Ein ‹sinnloser› Lernbegriff

Wir sind nicht zuletzt deshalb meilenweit von einer neurowissenschaftlichen Substituierung des Unterrichts entfernt, weil der Lernbegriff der Hirnforschung rein formal begründet ist. Darin zeigt sich die behavioristische Erblast der Neurowissenschaften. Lernen ist Veränderung von Verhalten (Behaviorismus) oder Veränderung von synaptischen Verbindungen (Hirnforschung). Weder für den behavioristischen noch für den neurowissenschaftlichen Lernbegriff spielen die Inhalte des Lernens eine Rolle. Damit kann man zwar sagen, wie gelernt wird, aber nicht, wie etwas gelernt wird. Ausschlaggebend für das schulische Lernen ist aber nicht die Form, sondern der Inhalt des Lernens.

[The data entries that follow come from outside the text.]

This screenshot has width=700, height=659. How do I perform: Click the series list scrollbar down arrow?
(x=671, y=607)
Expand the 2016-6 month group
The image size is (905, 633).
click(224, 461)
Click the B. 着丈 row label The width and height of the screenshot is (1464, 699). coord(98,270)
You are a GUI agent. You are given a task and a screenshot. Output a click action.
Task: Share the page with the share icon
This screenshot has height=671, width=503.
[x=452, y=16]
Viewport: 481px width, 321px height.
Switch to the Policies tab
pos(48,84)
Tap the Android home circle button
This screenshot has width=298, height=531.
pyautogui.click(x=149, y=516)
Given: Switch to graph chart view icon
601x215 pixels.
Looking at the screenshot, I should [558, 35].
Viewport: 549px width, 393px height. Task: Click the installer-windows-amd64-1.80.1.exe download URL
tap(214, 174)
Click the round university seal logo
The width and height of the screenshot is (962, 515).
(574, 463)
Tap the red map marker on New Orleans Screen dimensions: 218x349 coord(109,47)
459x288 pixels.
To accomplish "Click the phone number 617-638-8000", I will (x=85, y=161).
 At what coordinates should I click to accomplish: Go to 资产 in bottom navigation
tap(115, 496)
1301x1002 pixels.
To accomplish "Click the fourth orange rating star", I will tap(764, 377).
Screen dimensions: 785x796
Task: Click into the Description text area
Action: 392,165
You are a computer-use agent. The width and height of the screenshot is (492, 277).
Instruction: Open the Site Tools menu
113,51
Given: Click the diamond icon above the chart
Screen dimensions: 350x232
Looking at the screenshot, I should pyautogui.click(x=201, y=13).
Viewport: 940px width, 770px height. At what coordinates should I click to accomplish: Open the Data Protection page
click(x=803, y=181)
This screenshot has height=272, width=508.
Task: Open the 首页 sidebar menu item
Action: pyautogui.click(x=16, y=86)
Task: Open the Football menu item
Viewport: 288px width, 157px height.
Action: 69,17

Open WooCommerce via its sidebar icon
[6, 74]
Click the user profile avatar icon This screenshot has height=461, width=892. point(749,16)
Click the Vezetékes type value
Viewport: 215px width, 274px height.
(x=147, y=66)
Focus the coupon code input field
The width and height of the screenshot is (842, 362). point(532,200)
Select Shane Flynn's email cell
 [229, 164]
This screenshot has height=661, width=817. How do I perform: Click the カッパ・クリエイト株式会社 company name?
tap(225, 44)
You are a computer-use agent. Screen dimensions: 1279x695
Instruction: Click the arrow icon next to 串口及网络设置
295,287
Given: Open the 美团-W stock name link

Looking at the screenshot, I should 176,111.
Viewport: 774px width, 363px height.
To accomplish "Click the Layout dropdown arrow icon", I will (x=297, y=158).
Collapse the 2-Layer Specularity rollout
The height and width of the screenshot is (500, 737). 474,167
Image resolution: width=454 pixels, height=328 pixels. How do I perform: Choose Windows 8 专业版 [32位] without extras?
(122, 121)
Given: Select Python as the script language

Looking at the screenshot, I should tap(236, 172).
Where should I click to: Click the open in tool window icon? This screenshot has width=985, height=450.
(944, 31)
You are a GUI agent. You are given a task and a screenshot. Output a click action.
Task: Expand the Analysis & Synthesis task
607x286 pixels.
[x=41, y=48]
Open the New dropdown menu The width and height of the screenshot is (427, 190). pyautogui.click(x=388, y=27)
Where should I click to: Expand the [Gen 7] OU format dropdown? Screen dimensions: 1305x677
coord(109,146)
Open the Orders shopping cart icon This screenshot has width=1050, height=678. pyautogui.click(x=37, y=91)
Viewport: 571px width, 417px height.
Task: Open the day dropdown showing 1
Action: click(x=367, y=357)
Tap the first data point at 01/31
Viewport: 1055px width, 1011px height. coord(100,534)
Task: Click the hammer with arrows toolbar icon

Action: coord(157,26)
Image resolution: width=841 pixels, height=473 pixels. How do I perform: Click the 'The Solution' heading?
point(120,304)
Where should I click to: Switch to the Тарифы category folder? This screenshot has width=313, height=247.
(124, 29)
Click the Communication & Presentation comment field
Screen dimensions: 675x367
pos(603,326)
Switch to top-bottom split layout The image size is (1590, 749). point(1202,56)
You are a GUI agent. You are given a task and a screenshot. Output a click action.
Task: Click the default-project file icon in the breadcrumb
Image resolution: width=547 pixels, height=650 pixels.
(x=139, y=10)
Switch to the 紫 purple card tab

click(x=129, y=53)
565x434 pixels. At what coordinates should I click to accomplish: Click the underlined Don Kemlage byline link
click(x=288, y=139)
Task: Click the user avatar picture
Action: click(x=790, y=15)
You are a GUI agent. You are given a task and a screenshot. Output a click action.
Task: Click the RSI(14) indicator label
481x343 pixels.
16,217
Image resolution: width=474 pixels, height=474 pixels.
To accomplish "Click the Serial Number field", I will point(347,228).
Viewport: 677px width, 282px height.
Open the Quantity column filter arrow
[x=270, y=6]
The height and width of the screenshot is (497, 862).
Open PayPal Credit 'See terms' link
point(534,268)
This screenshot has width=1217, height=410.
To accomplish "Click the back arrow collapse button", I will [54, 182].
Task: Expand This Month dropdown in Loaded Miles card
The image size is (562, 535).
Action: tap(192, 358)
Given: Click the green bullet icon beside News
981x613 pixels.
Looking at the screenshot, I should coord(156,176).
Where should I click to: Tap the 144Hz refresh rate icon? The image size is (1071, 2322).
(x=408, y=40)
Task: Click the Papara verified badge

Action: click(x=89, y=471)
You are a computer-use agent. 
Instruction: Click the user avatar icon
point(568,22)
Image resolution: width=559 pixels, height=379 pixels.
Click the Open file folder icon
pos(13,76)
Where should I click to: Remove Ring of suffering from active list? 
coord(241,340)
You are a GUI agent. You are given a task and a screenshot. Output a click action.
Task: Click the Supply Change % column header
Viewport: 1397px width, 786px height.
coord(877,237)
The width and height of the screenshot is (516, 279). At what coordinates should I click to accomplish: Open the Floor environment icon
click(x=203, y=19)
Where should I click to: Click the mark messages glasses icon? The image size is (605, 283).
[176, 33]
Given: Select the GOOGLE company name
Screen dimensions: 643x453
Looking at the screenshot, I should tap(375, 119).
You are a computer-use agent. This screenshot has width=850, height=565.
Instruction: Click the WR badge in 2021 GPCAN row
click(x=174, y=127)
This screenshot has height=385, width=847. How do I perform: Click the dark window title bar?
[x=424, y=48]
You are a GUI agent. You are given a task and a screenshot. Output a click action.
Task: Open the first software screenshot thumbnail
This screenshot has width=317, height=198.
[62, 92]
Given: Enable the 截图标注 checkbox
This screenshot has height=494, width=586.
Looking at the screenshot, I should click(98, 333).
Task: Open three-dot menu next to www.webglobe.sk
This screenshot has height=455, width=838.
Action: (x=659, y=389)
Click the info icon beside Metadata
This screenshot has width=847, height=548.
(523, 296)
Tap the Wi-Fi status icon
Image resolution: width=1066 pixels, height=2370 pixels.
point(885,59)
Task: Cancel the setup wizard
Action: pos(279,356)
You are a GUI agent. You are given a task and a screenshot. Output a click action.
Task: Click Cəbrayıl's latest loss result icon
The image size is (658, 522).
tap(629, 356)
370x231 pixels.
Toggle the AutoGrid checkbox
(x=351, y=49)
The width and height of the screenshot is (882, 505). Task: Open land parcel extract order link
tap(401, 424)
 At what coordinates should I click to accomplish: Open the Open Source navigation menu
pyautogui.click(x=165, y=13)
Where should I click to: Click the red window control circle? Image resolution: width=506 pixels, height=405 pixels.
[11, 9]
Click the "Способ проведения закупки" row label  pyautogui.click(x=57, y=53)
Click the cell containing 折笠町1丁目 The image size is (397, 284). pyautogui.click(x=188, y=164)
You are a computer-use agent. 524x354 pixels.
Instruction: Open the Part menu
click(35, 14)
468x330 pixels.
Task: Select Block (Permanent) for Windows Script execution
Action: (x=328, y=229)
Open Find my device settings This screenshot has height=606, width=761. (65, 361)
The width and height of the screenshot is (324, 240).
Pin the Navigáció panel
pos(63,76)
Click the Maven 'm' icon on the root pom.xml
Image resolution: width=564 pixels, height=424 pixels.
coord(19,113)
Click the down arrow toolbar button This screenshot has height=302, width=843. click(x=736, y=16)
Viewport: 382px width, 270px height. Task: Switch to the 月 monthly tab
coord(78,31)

Der neurowissenschaftliche Lernbegriff ist aber nicht nur formal, sondern auch hochgradig abstrakt. Das ergibt sich aus einer weiteren Parallele zwischen Behaviorismus und Neurowissenschaften. Wie die Behavioristen zwischen tierischem und menschlichem Verhalten keinen Unterschied machten, weshalb die behavioristischen Lernprinzipien (z.B. das Prinzip der Verstärkung) für jede Art von Lebewesen Gültigkeit beanspruchen, wird in den Neurowissenschaften davon ausgegangen, dass es bezüglich des Lernens von Tieren und Menschen keine nennenswerten Unterschiede gibt. Dies deshalb, weil «menschliche und tierische Gehirne sich fast nicht unterscheiden» (Singer, 2004, S. 37).

Was bei Schnecken und anderen Weichtieren über zelluläre Eigenschaften bekannt ist, lässt sich gemäss Wolf Singer (2002a) «in der Regel direkt auf höhere Säuger und den Menschen übertragen» (S. 63). Es gibt zudem «fast keine Überträgersubstanzen im Säugetiergehirn, die nicht auch schon in einfachen Organismen, wie Insekten und Schnecken, zu finden wären» (ebd.). Selbst die Architektur des Gehirns ist bei Menschen und Tieren nicht wesentlich verschieden. Wie auch Gerhard Roth (1997) bemerkt, kann am menschlichen Gehirn «im Vergleich zu den ihm stammesgeschichtlich nahestehenden Tieren nichts grundlegend Neues und Anderes festgestellt werden» (S. 76). Lernen lässt sich daher ohne weiteres auf einer höchst abstrakten Ebene als Veränderung in der Verbindung von Nervenzellen definieren. Auch erforschen lässt sich das Lernen – wie schon im Behaviorismus – genauso gut an Tieren wie am Menschen.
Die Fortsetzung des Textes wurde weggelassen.